トヨタがジロ・デ・イタリアと契約延長…2023年から2025年まで

自動車メーカーのトヨタが自転車レースのジロ・デ・イタリア、そのeバイク部門のジロEと2023年から2025年までのパートナーシップ契約延長を発表した。

ジロ・デ・イタリアとパートナー契約を延長したトヨタ ©Fabrizio Corradetti/LaPresse

トヨタは、5月6日から28日まで行われる第106回ジロ・デ・イタリアに協賛。大会の投入するのは全電動化シリーズで、50台の新しいトヨタbZ4X、トヨタbZの初期モデルを含む50台以上の車両がレースに帯同する。

トヨタbZ4Xs ©Fabrizio Corradetti/LaPresse

ジロ・デ・イタリアを主催するRCSは2019年から開催レースでトヨタを使用している。

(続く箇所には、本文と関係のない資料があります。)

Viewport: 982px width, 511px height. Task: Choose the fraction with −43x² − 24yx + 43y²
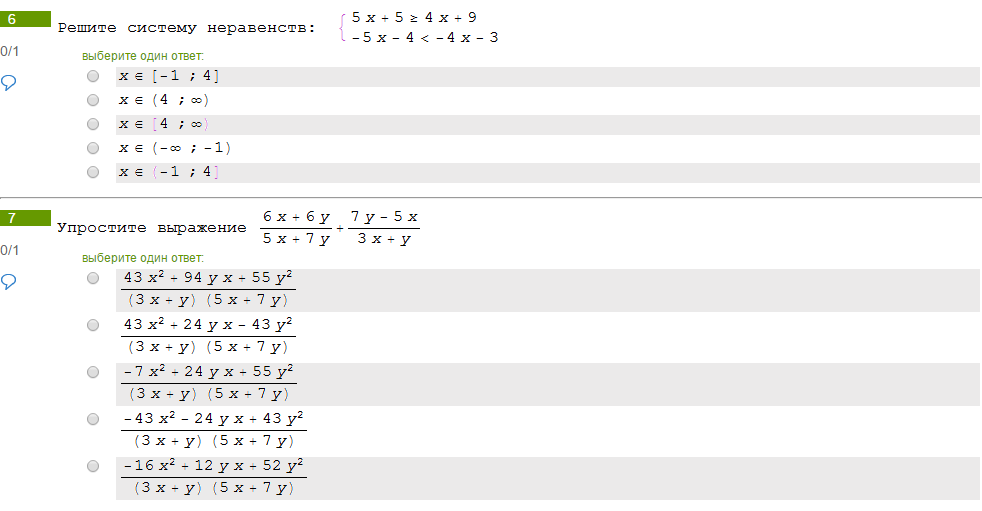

トヨタRAV4 ©Fabrizio Corradetti/LaPresse

●ジロ・デ・イタリアのホームページ

電動レースを本気で導入したジロ・デ・イタリアの思惑

E(エレクトロニック)を導入したスポーツが開催される時代になった。自転車ロードレース、ジロ・デ・イタリアでもeバイクを使った「ジロE」が併催されている。イタリアの大手電力会社エネルの子会社で、バッテリーや再生エネルギー発電などを手がけるエネルエックスが冠協賛。一方、人気のeバイク市場が思わぬ問題点を誘発。

出場選手はジロ・デ・イタリアと同じ舞台を体験できる ©LaPresse

eレースはエース以外は日替わり参戦もできるのが魅力

5月6日にハンガリーで開幕したジロ・デ・イタリアは、ロードレース界の一流プロが参加するレース。同国で3区間を行い、イタリアに移動してさらに18区間を走る。これに対して、eバイクを使ったジロEは、往年の名選手や一般愛好家が参加できるイベントで、主催者は同じ。ハンガリーの3区間を日程から外し、イタリア入りした第4ステージからジロEの競技を開始した。

電動パワーでジロ・デ・イタリアのコースに挑むジロEの参加者。下側チューブが太めだが、それ以外は電動アシスト自転車とは見抜くことができない ©LaPresse/Alessandro Garofalo

全18区間で、最終日はジロ・デ・イタリアと同じ29日だ。プロレースは1日200km前後を走るが、ジロEは各区間の最大距離が105kmと制限されている。それでもコースはジロ・デ・イタリアとほぼ同じ。プロ選手に先行して走り、表彰式で与えられるリーダージャージーのデザインも同じだ。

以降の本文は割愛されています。